Vulnerability is a function of the viability of the terrain. In contradistinction to the ‘Law of Correspondences’, a stress will affect the most vulnerable organ or area rather than the one assigned by those laws. If the Lungs are more vulnerable than the Liver, anger will affect the Lungs before the Liver.

So, if you have a person with persistent Lung problems, do not always look for grief as the cause. Don’t limit yourself to the ‘Law of Correspondences’; anger, or any of the emotions, could be important aetiologies if the Lung is vulnerable. If, in the unlikely case that there are no particular vulnerabilities, then the ‘Law of Correspondences’ will probably hold.
(There is no information available to me on whether or not a defective organ leads to the associated emotion according to the ‘Law of Correspondences’.)
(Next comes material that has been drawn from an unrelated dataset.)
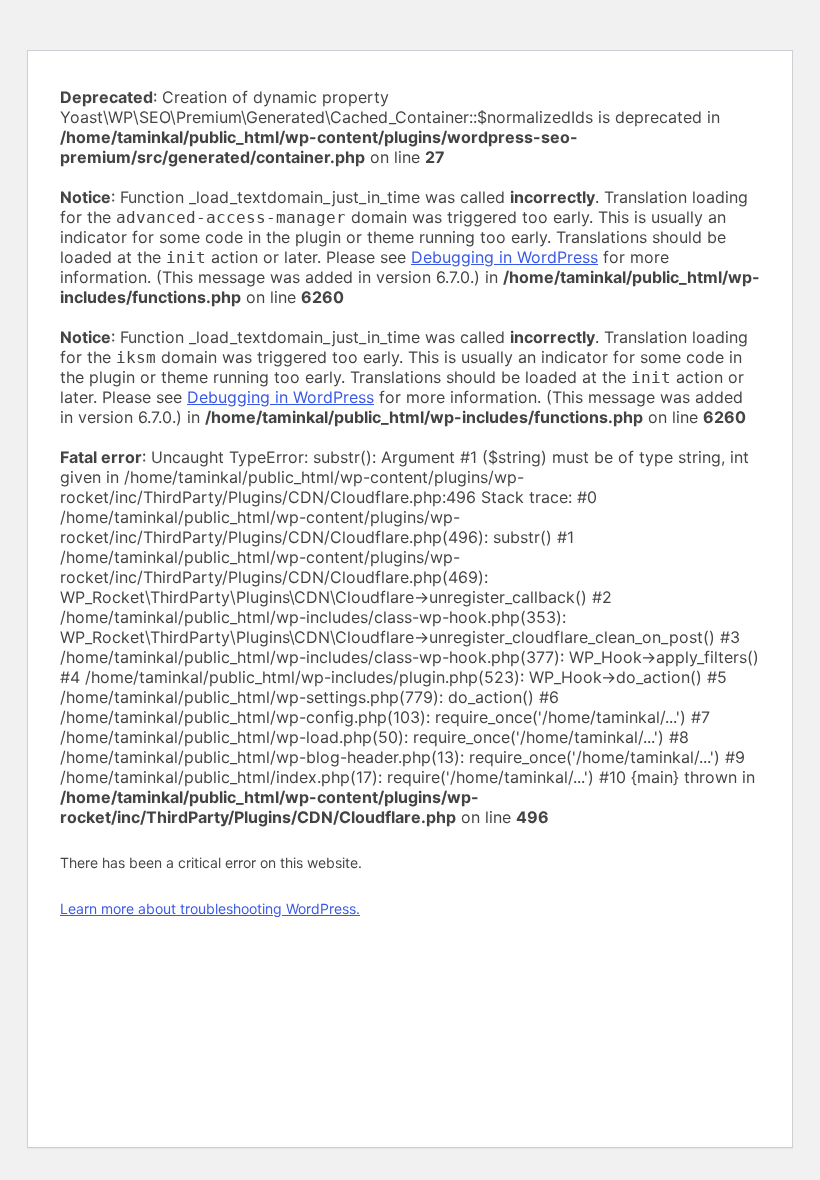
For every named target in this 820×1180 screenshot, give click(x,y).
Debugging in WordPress (504, 257)
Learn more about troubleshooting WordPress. (210, 908)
We are all born different, and not everyone enters this life on the same energetic footing. Our competitive world causes people great internal pain by expecting everyone to succeed, and to be the same, as if sheer will power can overcome inherent weaknesses. Will power carries us beyond our capabilities at a great price to terrain, and inevitably increases our vulnerability.

When we interview a patient, we must ask ourselves whether or not the clinical picture before us is the consequence of the stressors in his life, or if it is the consequence more of his inability to cope with this stress: with his Terrain. In my teaching experience, it is the inclination of students to place their focus on the stress, and to overlook the vulnerability of the patient to the stress, i.e. to overlook the terrain.

When we deal with lifestyle changes that reduce stress – altering diet, work, sleep, or even play, or eliminating abuse (drugs, etc.) – we are doing so in the context of the physiological landscape of one particular patient: within the context of someone’s terrain. To the extent that the terrain physiology is compromised, the person who owns it is vulnerable more or less to stress, and the consequences therefore are more a function of the terrain itself than of the stress.
(It is possible, however, that the stress may be so overwhelming that even the strongest terrain will accede and ‘break’.)